TESTO FORNITO:
-- -- --
D’Agostino: “Ora, alleno i giovani. Padel? Preferisco giocare coi piedi”

Un bivio sotto il sole di Sicilia, la strada giusta che lo ha portato fino a Roma, poi una panchina dove è stato tutto: ragazzo e calciatore, uomo e allenatore. Gaetano D’Agostino ha 40 anni, i sogni e l’entusiasmo di quando era bambino

Simone Lo Giudice

29 luglio

Palermo, quartiere Sperone, bandiere sui balconi bruciate dal sole. In questi scorci di Sicilia negli Anni ‘80 il calcio è ovunque: sui piedi, sulla bocca, nel cuore. Ragazzi in moto perpetuo dalle quattro alle otto di sera: c’è anche Gaetano D’Agostino tra di loro, il più piccolo con un talento grande, il primo a recuperare il pallone quando finisce fuori. Questi cortili sono come palestre a cielo aperto dove affinare i colpi, imparare a lottare, capire cosa significa il rispetto. Oggi Gaetano è un uomo scudettato con la Roma da una ventina d’anni che guarda a quei pomeriggi con amarezza per la strada intrapresa dal nostro calcio tutto tattica e con poca tecnica. Dopo il calcio giocato l’ex centrocampista dell’Udinese ha scelto di allenare, dopo la seconda mancata qualificazione della nostra Nazionale ai Mondiali ha deciso di tornare sui campi dove tutto è cominciato. Obiettivo: aiutare i talenti del futuro a crescere nel verso giusto.

Gaetano, che cosa l’ha spinta a fare l’allenatore?
-- -- --
DATI FORNITI:
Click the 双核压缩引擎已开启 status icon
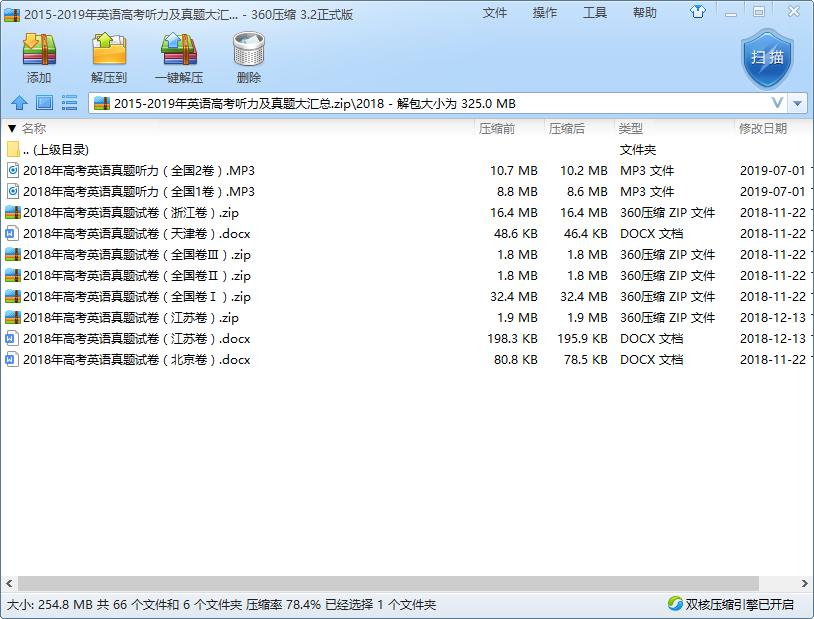Image resolution: width=814 pixels, height=619 pixels. [676, 604]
-- -- --
COSA FARE:
Riproduci l'articolo su Gaetano D'Agostino per intero, senza cambiare nulla. Attieniti soltanto all'articolo su Gaetano D'Agostino.

RISPOSTA COMPLETA:
D’Agostino: “Ora, alleno i giovani. Padel? Preferisco giocare coi piedi”

Un bivio sotto il sole di Sicilia, la strada giusta che lo ha portato fino a Roma, poi una panchina dove è stato tutto: ragazzo e calciatore, uomo e allenatore. Gaetano D’Agostino ha 40 anni, i sogni e l’entusiasmo di quando era bambino

Simone Lo Giudice

29 luglio

Palermo, quartiere Sperone, bandiere sui balconi bruciate dal sole. In questi scorci di Sicilia negli Anni ‘80 il calcio è ovunque: sui piedi, sulla bocca, nel cuore. Ragazzi in moto perpetuo dalle quattro alle otto di sera: c’è anche Gaetano D’Agostino tra di loro, il più piccolo con un talento grande, il primo a recuperare il pallone quando finisce fuori. Questi cortili sono come palestre a cielo aperto dove affinare i colpi, imparare a lottare, capire cosa significa il rispetto. Oggi Gaetano è un uomo scudettato con la Roma da una ventina d’anni che guarda a quei pomeriggi con amarezza per la strada intrapresa dal nostro calcio tutto tattica e con poca tecnica. Dopo il calcio giocato l’ex centrocampista dell’Udinese ha scelto di allenare, dopo la seconda mancata qualificazione della nostra Nazionale ai Mondiali ha deciso di tornare sui campi dove tutto è cominciato. Obiettivo: aiutare i talenti del futuro a crescere nel verso giusto.

Gaetano, che cosa l’ha spinta a fare l’allenatore?